More about the garment and the designer
When creating a garment for the Competition, Rodney Leong chooses not to show his work to anyone else before it is completed because, he says, too many opinions can confuse and dilute an idea. He was conscious that the concept for The Love of Icarus sounded too simple, despite all the detailing in the art work, and that people seeing it in daylight wouldn’t consider how effective it would look under stage lights.
Rodney usually works on the kitchen table at home and says there are major advantages in being home-based. “I end up living amongst it for maybe six months, which is kind of cool as well because that goes with the organic process of making a garment. It may not be working, so you put it down and do the washing or whatever then come back to it, and that little break may spur you on or on help solve a problem”. However with The Love of Icarus he was able to use a room, after hours and during weekends, at his workplace. He would store his materials under his desk and haul everything out once his colleagues had gone home.

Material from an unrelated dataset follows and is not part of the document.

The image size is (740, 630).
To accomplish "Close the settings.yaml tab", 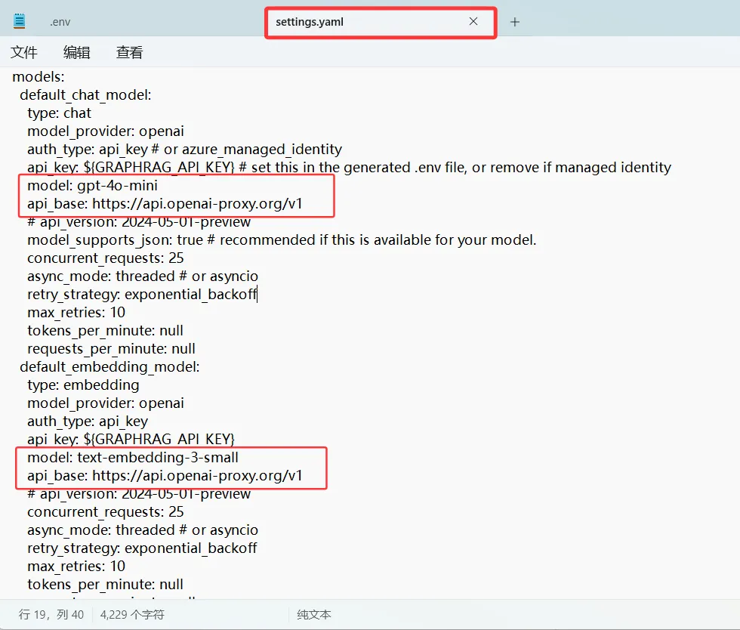I will (x=473, y=22).
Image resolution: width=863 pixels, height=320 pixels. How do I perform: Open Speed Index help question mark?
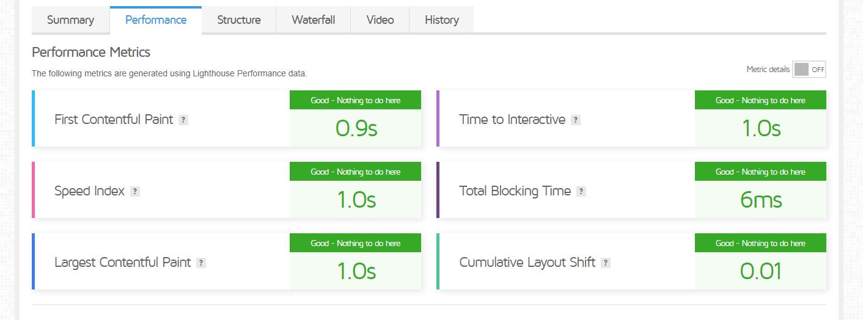click(135, 192)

When developing an art work, Rodney first considers ideas from the music, books, movies, internet, magazines and conversations around him. He brainstorms ideas before selecting the best one to research, at which point he also looks at materials and cost. Rodney notes all his ideas in a visual diary which, at the conclusion of a project, he recycles for his next piece of art by pasting over the pages with new images and ideas. After confirming that he would base his work on the story of Icarus, Rodney did more research and lots of drawings, including thumbnail sketches at each stage of the development.
He decided to develop his concept of a figure in the moon by creating a round silhouette, with a model in the middle and light shining through it. Rodney investigated materials that would allow him to achieve this look and liked clear plastic, because it would let him feature the lighting as an important part of the work. The final design depended on what sort of plastic would be used, and finding something that would suit the concept was difficult. The solution turned up in a manufacturer’s catalogue. Rodney was looking at the range of embellishments and trimmings available for the clothing industry and found plastic collar stays (also called stiffeners). These are put into the ends of men’s shirt collars to keep the edges straight and are made of a lightweight plastic which can be washed, ironed and sewed. Rodney decided that the stays could be made into an interesting shape, and that if he used the transparent ones it could add another dimension to the light shining on his creation. Rodney decided that the best idea was to keep his pattern as simple as possible because, in using lots of the shapes, he didn’t want the art work to look too “busy”.
“It’s the freedom to try new things with fabric and design and the ability to ignore the constraints of a commercial fashion career that I am drawn to. There are no expectations of what you should create when entering WOW, only the aim of personal growth and the abilities of your own imagination.”